● PROMPT
Exactly and only the lines from the first entry through the line with "The height and width of the screenshot is (866, 1400)." should be copied, both ends included, with no pictures.

Saved entries
---*---
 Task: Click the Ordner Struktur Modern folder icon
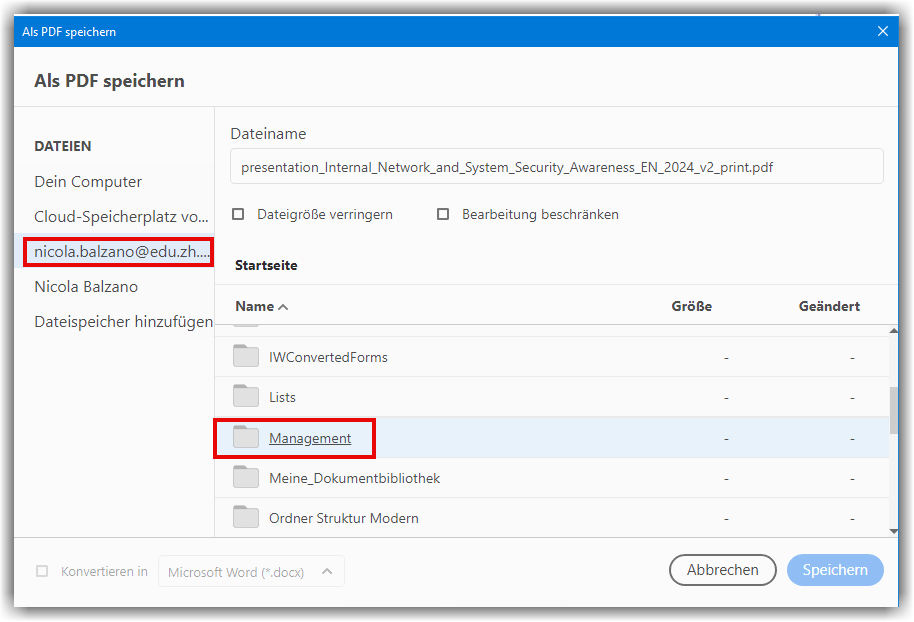coord(246,518)
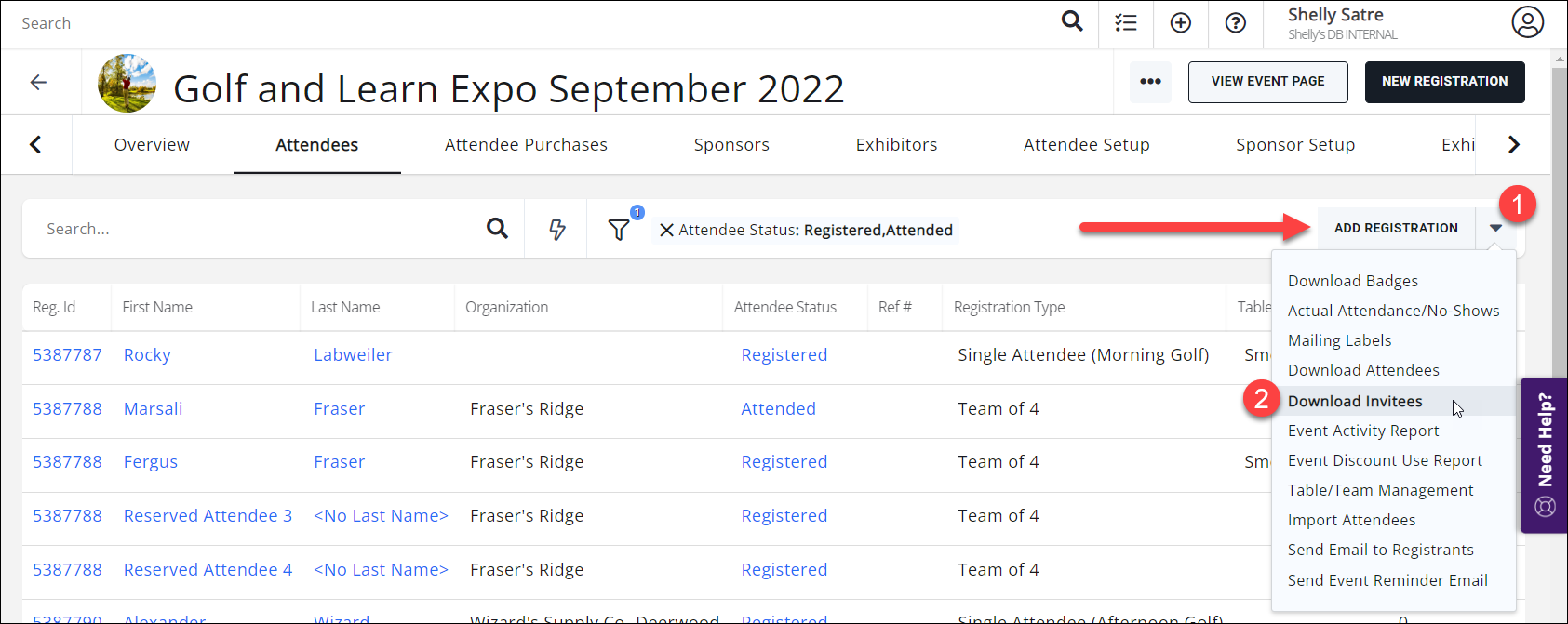Viewport: 1568px width, 624px height.
Task: Click the back arrow beside event title
Action: pos(38,83)
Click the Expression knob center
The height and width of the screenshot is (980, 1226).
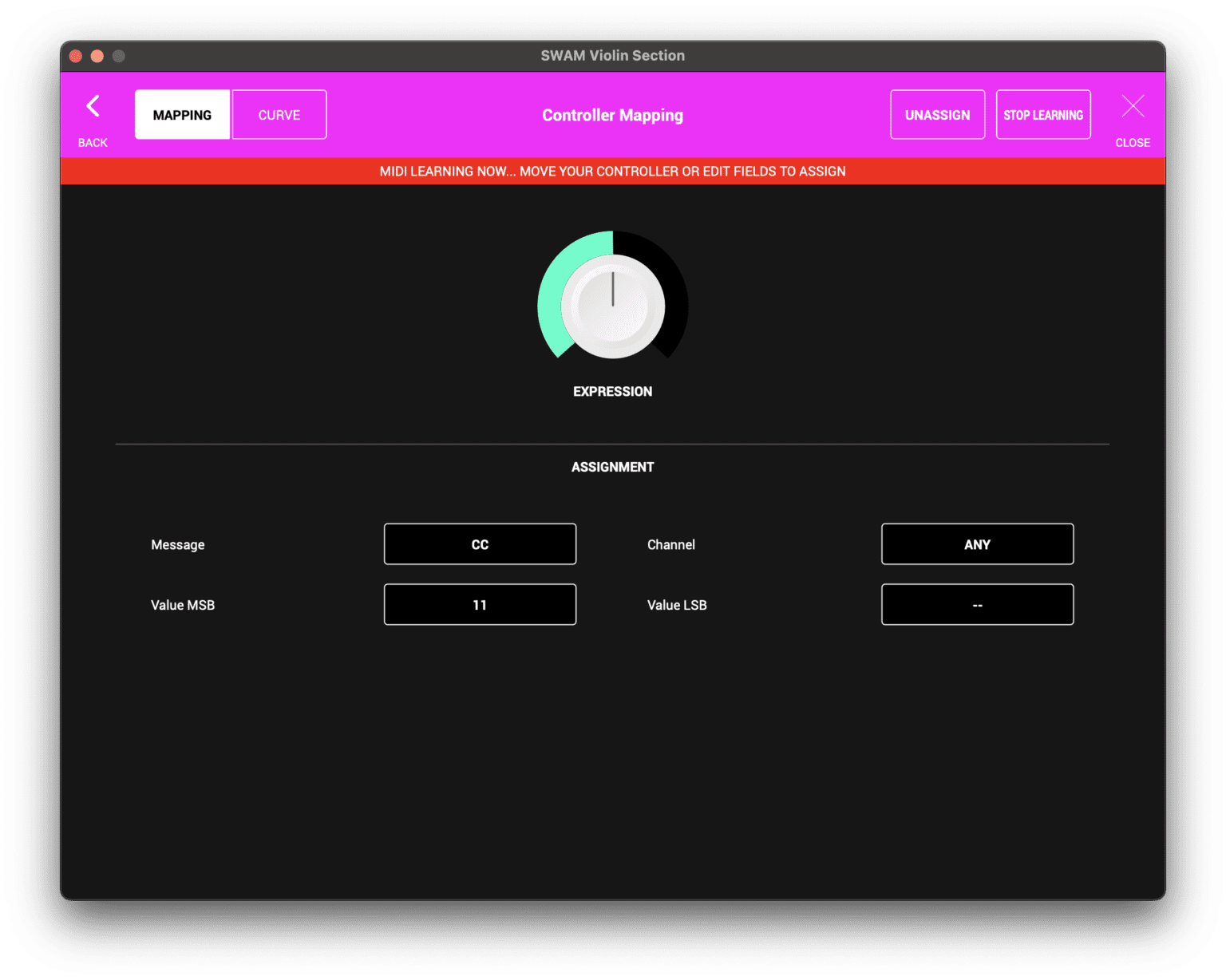coord(612,306)
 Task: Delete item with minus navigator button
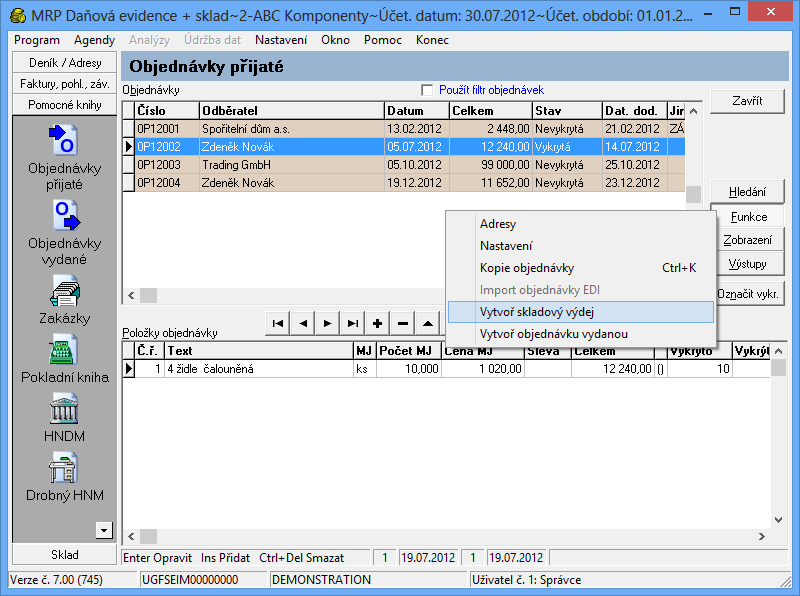coord(402,323)
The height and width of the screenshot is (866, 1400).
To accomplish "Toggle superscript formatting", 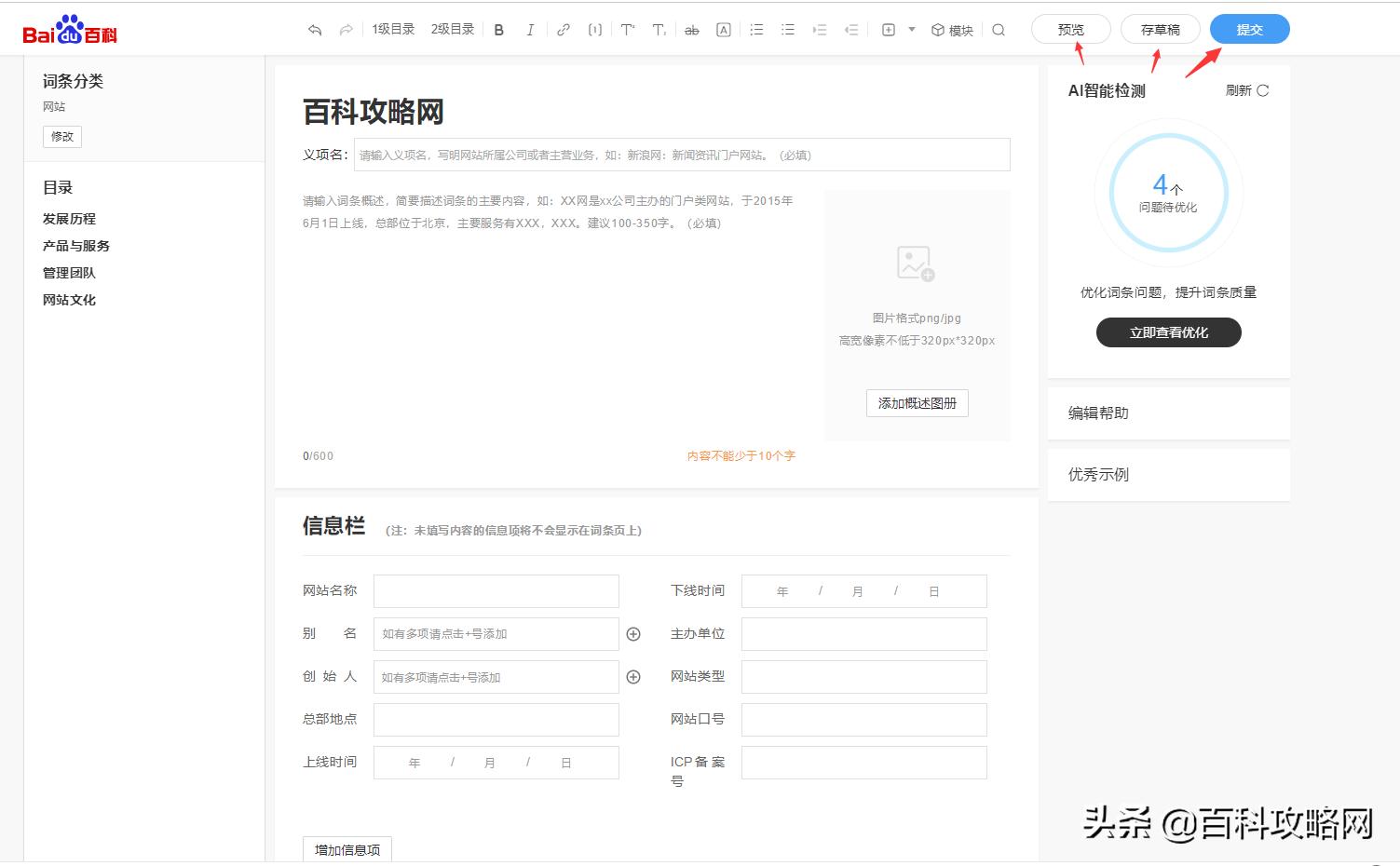I will point(627,29).
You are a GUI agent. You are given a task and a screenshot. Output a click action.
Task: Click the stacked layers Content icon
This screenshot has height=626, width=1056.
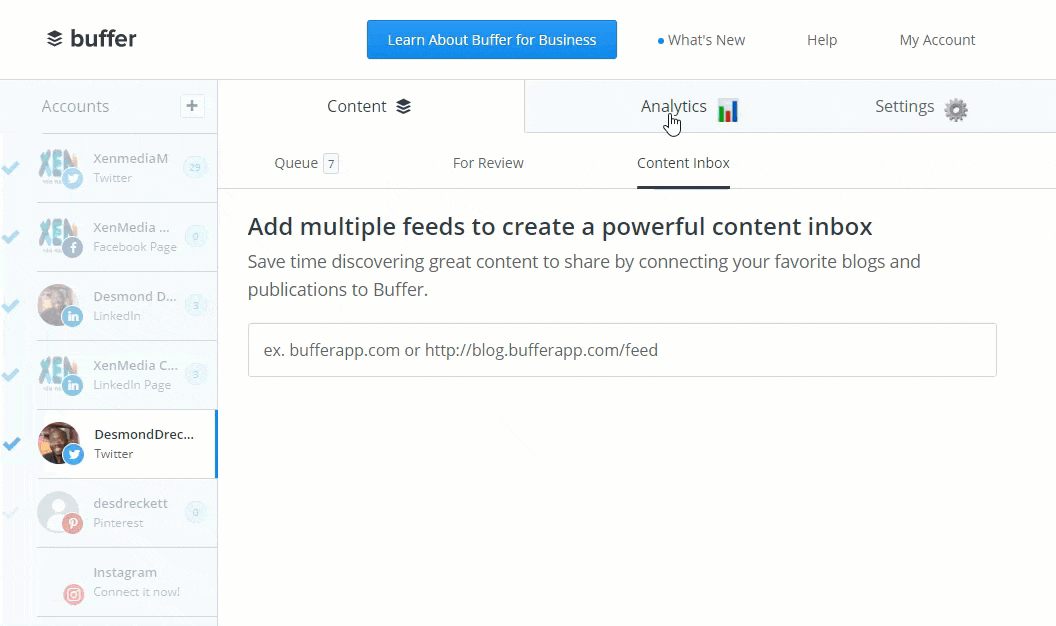pyautogui.click(x=403, y=107)

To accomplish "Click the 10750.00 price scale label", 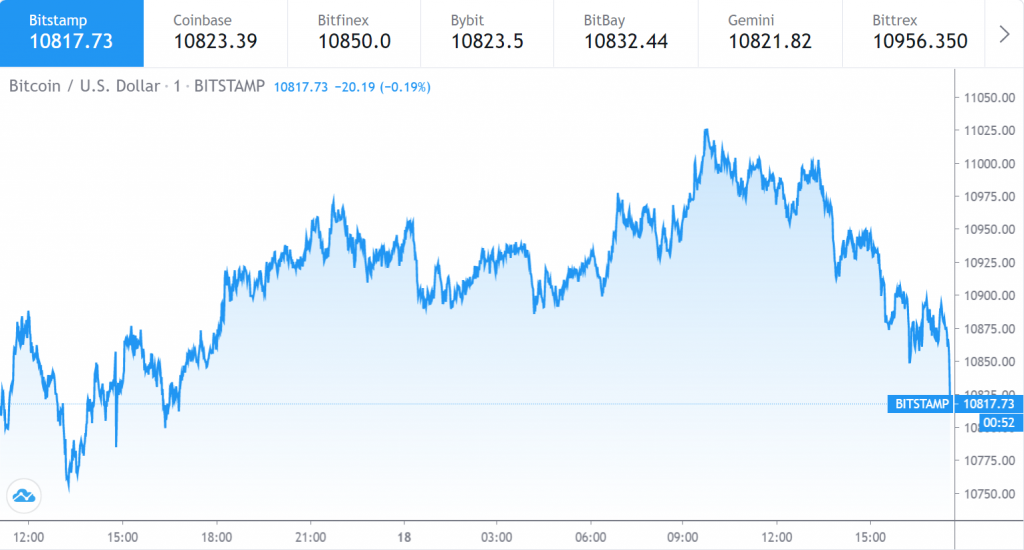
---*---
● YOUR RESPONSE
 Task: Click the Ordner Struktur Modern folder icon
coord(246,518)
Viewport: 1568px width, 624px height.
Task: Click the back arrow beside event title
Action: pos(38,83)
Click the Expression knob center
The height and width of the screenshot is (980, 1226).
coord(612,306)
 Task: Delete item with minus navigator button
coord(402,323)
The height and width of the screenshot is (866, 1400).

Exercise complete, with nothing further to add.